The only thing I vividly recall about my “perfect” city: My young brain struggled to decide whether my fictional town’s pièce de résistance, a bridge at the center of the map, should ascend a mile in the air or some lesser, more realistic height. 

I mention this because, some days, it looks like Mayor Lauren McLean’s Boise is being run by a class of imaginative middle schoolers. The mayor’s newly-released “Strategic Priorities for the City of Boise” validates that concern. McLean’s priorities, not shockingly, parallel her transition team’s recently-released socialist manifesto, which the mayor, under pressure from critics, previously disavowed, claiming that the reports are “not policy documents.” 

Clearly, the mayor was lying.

McLean’s strategic plan does not include free ponies for everyone, because, well, that would be crazy. But her strategic plan uses the exact childlike head-in-the-clouds headers her transition team used for their reports: “A Safe and Healthy City for Everyone,” “A Home for Everyone,” “Movement for Everyone,” “A Clean City for Everyone,” “Opportunity for Everyone,” and “Engaging Everyone.” Missing in her policy prioritization is her transition team’s most controversial report calling for a “More Equitable City for Everyone,” which proposed sex education for pre-kindergartners and “free” abortions. 

Her strategic plan drips with the same Marxist ideology that emanated from the transition team. The mayor’s strategic priorities propose a host of new programs with nary a mention of how to pay for them. Her pie-in-the-stratosphere plan celebrates the devaluation of private property rights, seeks to make good on promises to redistribute wealth, and would impose government in every facet of life for Boiseans. The plan includes an already-in-the-works slum-to-be city-owned housing project and promises the addition of more government housing. 

The mayor would impose restrictions on future developments, all in the interest of what the city dubs “affordable housing.” She wants the city to enact new programs to make taxpayers support people who cannot pay their housing bill. (Here’s a sensible alternative: Lower property taxes so people can afford their rent or to stay in their homes?
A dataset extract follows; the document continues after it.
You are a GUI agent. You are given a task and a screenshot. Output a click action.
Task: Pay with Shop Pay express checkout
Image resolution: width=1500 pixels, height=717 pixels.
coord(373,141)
But, I digress.)

The mayor, who is moving taxpayer money around to finance the creation of a “Climate Action Division” agency within City Hall, said she wants to “put a singular focus on climate change.” The mayor says she wants to “create a database to track tree planting throughout the city” and she wants the city to be about “finding and supporting new business opportunities that address climate issues.”

McLean also proudly declares she would make sure the city “attracts employers that reflect Boise’s character,” whatever that means. 

Her priorities also include a government-funded daycare center for the children of city employees, as well as a city daycare (unclear if it is to be owned, managed, or paid for by taxpayers) for residents to participate in city meetings and events. McLean also proposes Portland-esqe “translation for core documents in the most common language spoken by users.” 

I could go on. Suffice it to say, the mayor’s priorities don’t reflect the priorities of Boiseans. The vast majority doesn’t want City Hall to be someone’s mini-social justice experiment. They just want the cops to come when called, trash collected, fires put out, water to come when the tap is turned. That’s pretty much it. 

Boiseans love their city when it only does what a city is supposed to do, not when it leans to the right or to the left. What McLean proposes to do is inundate Boise residents with costly, lefty, inappropriate nonsense that’s as useless as a child’s imaginary mile-high bridge.